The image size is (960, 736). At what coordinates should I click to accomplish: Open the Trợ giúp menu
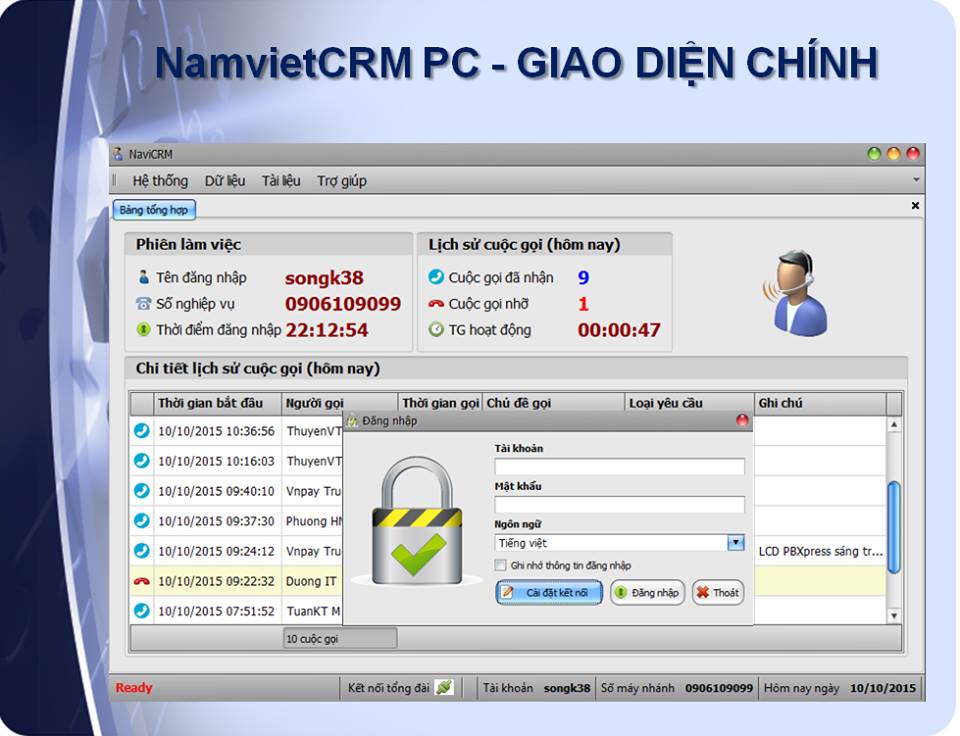(342, 181)
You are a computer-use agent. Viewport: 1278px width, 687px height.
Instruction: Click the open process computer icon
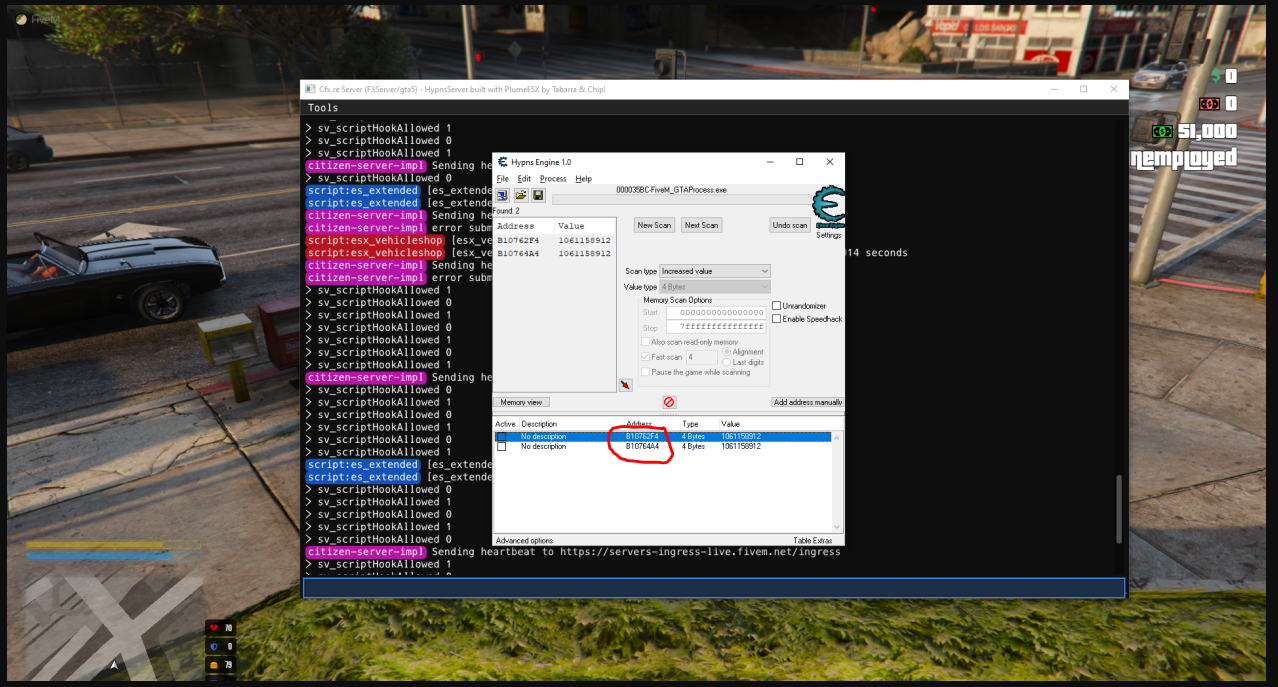[x=503, y=195]

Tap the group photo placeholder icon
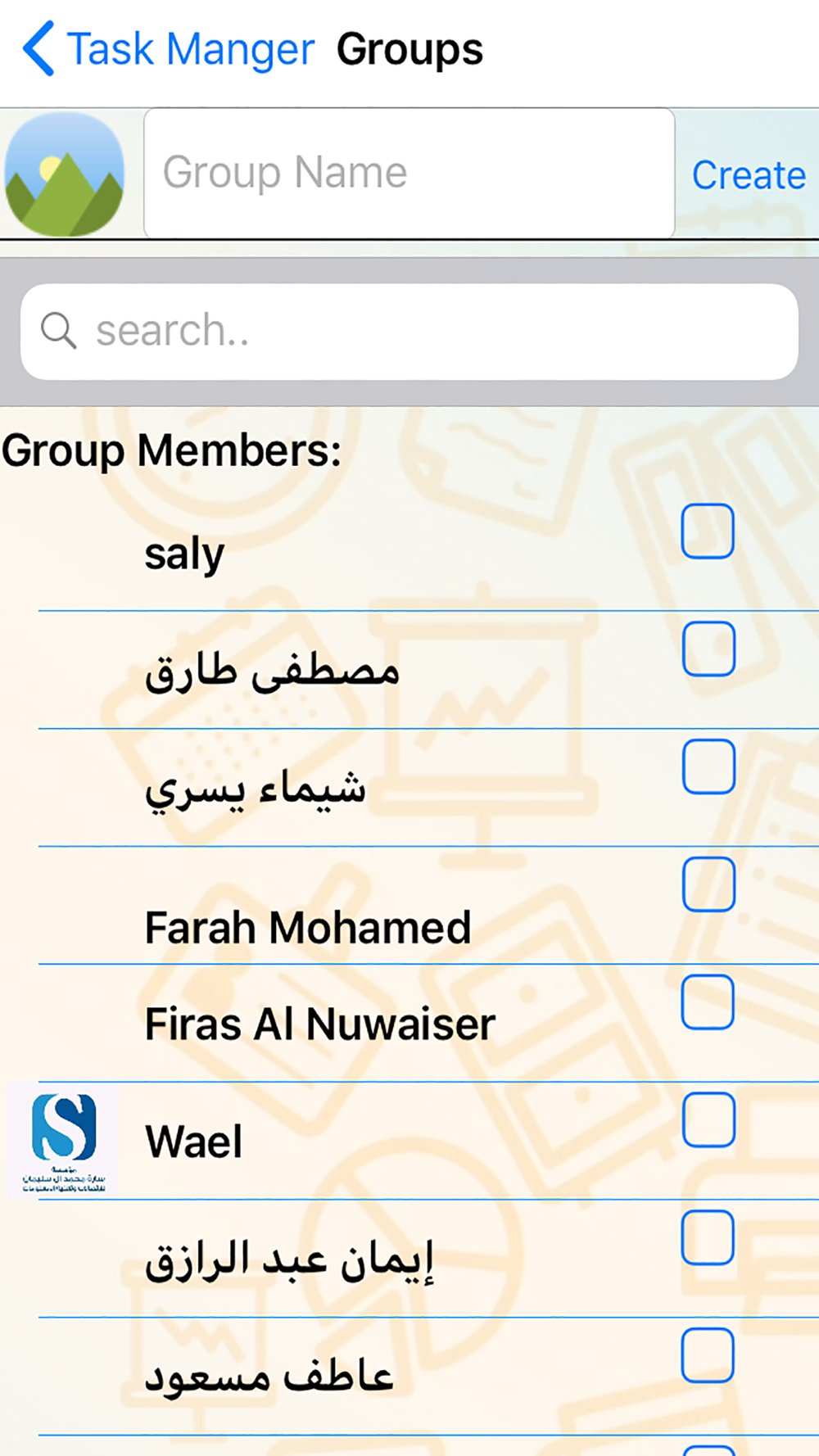click(64, 174)
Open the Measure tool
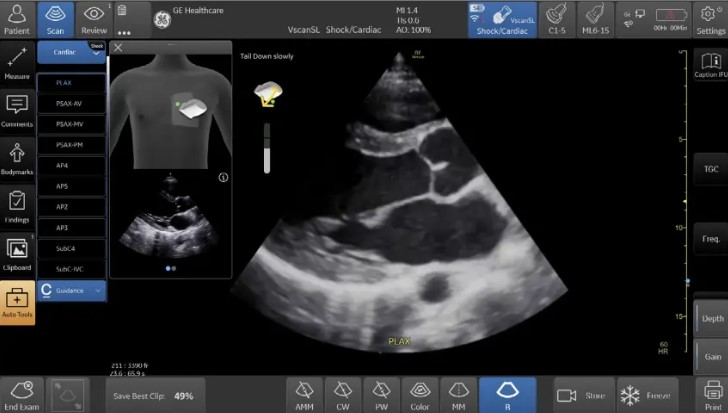 [x=17, y=63]
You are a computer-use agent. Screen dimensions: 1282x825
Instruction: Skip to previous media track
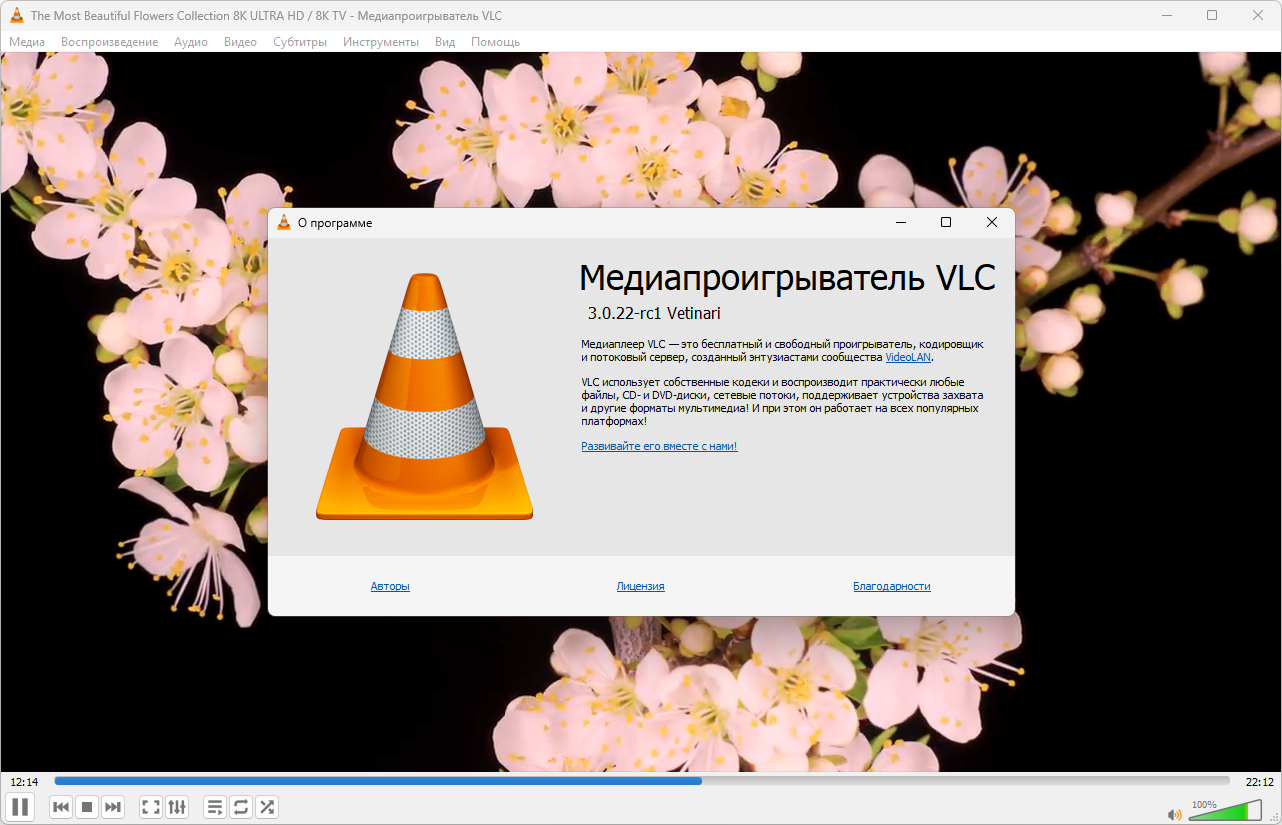click(61, 807)
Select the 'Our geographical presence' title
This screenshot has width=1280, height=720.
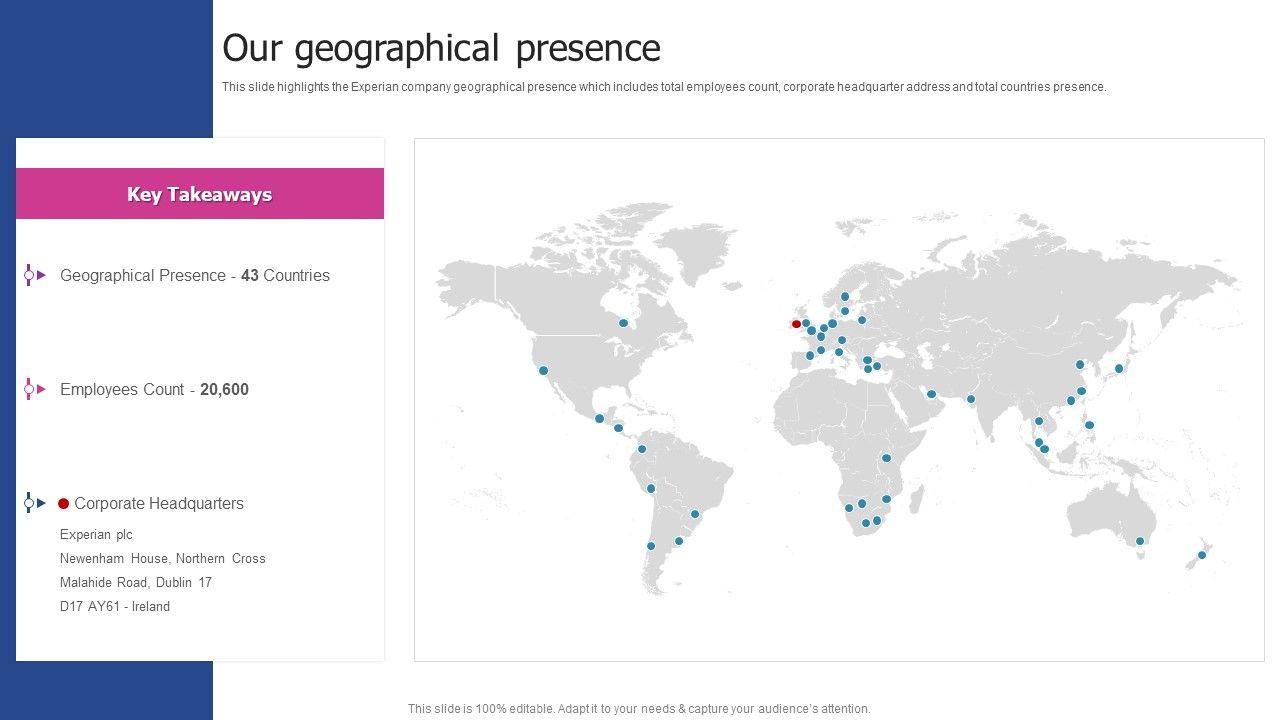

:: EXERCISE DIRECTIONS ::
Print each line above exactly as it appears, excluding all images.

:: EXPECTED ANSWER ::
The image size is (960, 736). At what coordinates should I click to accomplish: Open the Trợ giúp menu
(342, 181)
You are a computer-use agent. Viewport: 1278px width, 687px height.
Instruction: Click the open process computer icon
[x=503, y=195]

Tap the group photo placeholder icon
click(64, 174)
Open the Measure tool
 [x=17, y=63]
You are a computer-use agent. Screen dimensions: 1282x825
Instruction: Skip to previous media track
click(61, 807)
Select the 'Our geographical presence' title
This screenshot has width=1280, height=720.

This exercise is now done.